▶ **Questions to answer**:
a) From the Thirtysomething article, list every advertising business where Michael works or that he runs.
b) Extend the Thirtysomething article beyond its final sentence.

Thirtysomething is  an American drama television series created by Edward Zwick and Marshall Herskovitz for United Artists Television (under MGM/UA Television) and aired on ABC from September 29, 1987, to May 28, 1991. It focuses on a group of baby boomers in their thirties who live in Philadelphia, Pennsylvania, and how they handle the lifestyle that dominated American culture during the 1980s given their involvement in the early 1970s counterculture as young adults. It premiered in the United States on September 29, 1987, and lasted four seasons. It was canceled in May 1991 because the ratings had dropped. Zwick and Herskovitz moved on to other projects. The series won 13 Primetime Emmy Awards, out of 41 nominations, and two Golden Globe Awards.

On January 8, 2020, ABC confirmed that a television pilot, which would serve as a sequel to the series, had been ordered. The pilot was never filmed, but was set to be directed by Zwick, written by Zwick and Herskovitz, and have four members of the original cast (Olin, Harris, Busfield and Wettig) reprising their roles. In June 2020, ABC passed on the series.

General plot and characters
Although seen as an ensemble drama, the series revolves around husband and wife Michael Steadman (Ken Olin) and Hope Murdoch (Mel Harris) and their baby Janie. Michael's cousin is photographer Melissa Steadman (Melanie Mayron), who used to date his college friend Gary Shepherd (Peter Horton). Gary eventually marries Susannah (Patricia Kalember). Michael's business partner is Elliot Weston (Timothy Busfield), who has a troubled marriage with his wife Nancy (Patricia Wettig), a painter. Hope's childhood friend is local politician Ellyn Warren (Polly Draper).

Character descriptions
 Michael Steadman and Hope Murdoch Steadman: Hope is from Philadelphia, and Michael is from Chicago but remained in the area after graduating from the University of Pennsylvania. Hope is a graduate of Princeton and a consumer affairs writer. After having their daughter Janie, Hope becomes a stay-at-home mother and initially gives up her writing. Later, she returns to work but struggles with her role as a mother in the process. During a difficult period in her marriage when she is pregnant with her second child, Leo, Hope contemplates having an affair with environmentalist John Dunaway (J. D. Souther). Michael's confrontation with her over this leads them to resolve their problems and rekindle their marriage. Michael is Jewish, and Hope is Christian, and complications from their interfaith marriage recur throughout the series. Michael's original ambition was to be a writer, but he works in advertising with graphic designer Elliot. The men first meet at the Bernstein Fox ad agency and then leave to form The Michael and Elliot Company. When their company goes bankrupt, Michael and Elliot join the advertising corporation DAA, run by Miles Drentell. Michael's relationship with Miles erodes his marriage with Hope, who finally decides to accept a job in Washington, D.C. By the time the show was canceled, Michael had decided to quit work altogether so that Hope could pursue her own interests.

▶ **Data supplied**:
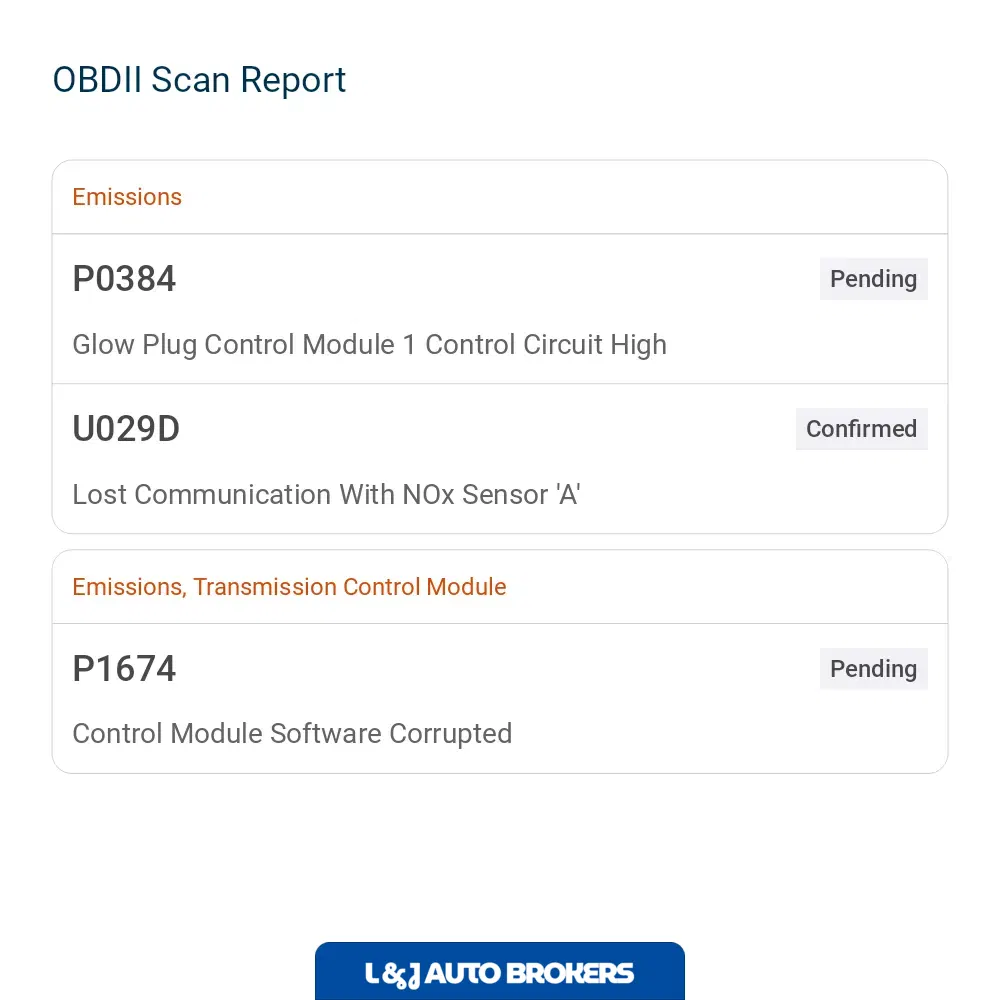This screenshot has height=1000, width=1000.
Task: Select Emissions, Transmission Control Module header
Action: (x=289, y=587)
==
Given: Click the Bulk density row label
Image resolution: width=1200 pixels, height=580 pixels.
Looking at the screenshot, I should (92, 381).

▶ **Task results**:
a)
- Bernstein Fox ad agency
- The Michael and Elliot Company
- DAA

b)
 Elliot Weston and Nancy Krieger Weston: Elliot studied graphic design at Rhode Island School of Design (RISD). His father Charlie (Eddie Albert) is divorced from Elliot's mother and now lives in California. Elliot's sister Ruthie (played by Meagen Fay), who lives in Philadelphia and is married with two children, hasn't forgiven their father for leaving them. Elliot works in the advertising business with Michael (initially in their own business, but later for DAA). Nancy was also an art major and is a stay-at-home mother to Ethan and Brittany. Like Hope, she initially feels bored and unhappy in her role as a homemaker. After Elliot has an affair which leads to divorce proceedings, Nancy develops a career as a children's book illustrator and author, and begins teaching at a local art center. Elliot becomes jealous after she also begins to date and finds himself once again attracted to her. Eventually, they rekindle their relationship and stop divorce proceedings. During the final two seasons, Nancy struggles with, but ultimately overcomes, ovarian cancer, which deepens their relationship. Always a rebel, Elliot can never reconcile himself to Miles' preference for Michael and his own loss of creative work at DAA, and eventually quits DAA in a fit of rage against both Miles and Michael. He and Nancy move to California, where he finds his passion in directing and eventually makes up with Michael when they accidentally bump into each other during Michael's job interview at TBWA\Chiat\Day. Michael does not accept the job but briefly entertains the possibility of working again with Elliot to make commercials (and turns again to Miles for help in this endeavor). At the time the show was canceled, it is implied that this venture will not happen after Michael tells Hope that he will stop working so that she can pursue her own interests.
 Melissa Steadman: Michael's cousin and Gary's former girlfriend, who studied photography at New York University (NYU). Her work as a photographer includes the cover of a Carly Simon album and photos in Vanity Fair. Melissa has a complicated relationship with Michael, who is frequently jealous of her career path. She has an equally complicated relationship with her mother, Elaine (Phyllis Newman), and grandmother, Rose (Sylvia Sidney). Her free-spirited sister, budding actress Jill, lives in New York (and is portrayed by Mayron's sister Gale Mayron). In the first season, Melissa dates a divorced gynecologist who has a daughter (played by Kellie Martin) who doesn't want more children. Melissa later briefly dates Michael's boss Miles; this relationship ends when his intense attraction to her nearly evolves into date rape, which she prevents and for which he apologizes. Miles never really recovers from his infatuation, but Melissa works to avoid him thereafter. Art school-dropout house painter and twenty-something Lee Owens (Corey Parker) becomes the primary focus of her romantic yearnings. They are drawn to each other, but their relationship is fraught with problems, mostly due to the age difference. After Melissa convinces Michael and Elliot to find Lee a job at DAA, the couple begins to drift apart and eventually breaks up. At the time of the show's cancellation, they are on friendly terms again, and Gary's "ghost" (as he recently died in a car accident) tells Michael that Lee and Melissa will marry and have a child.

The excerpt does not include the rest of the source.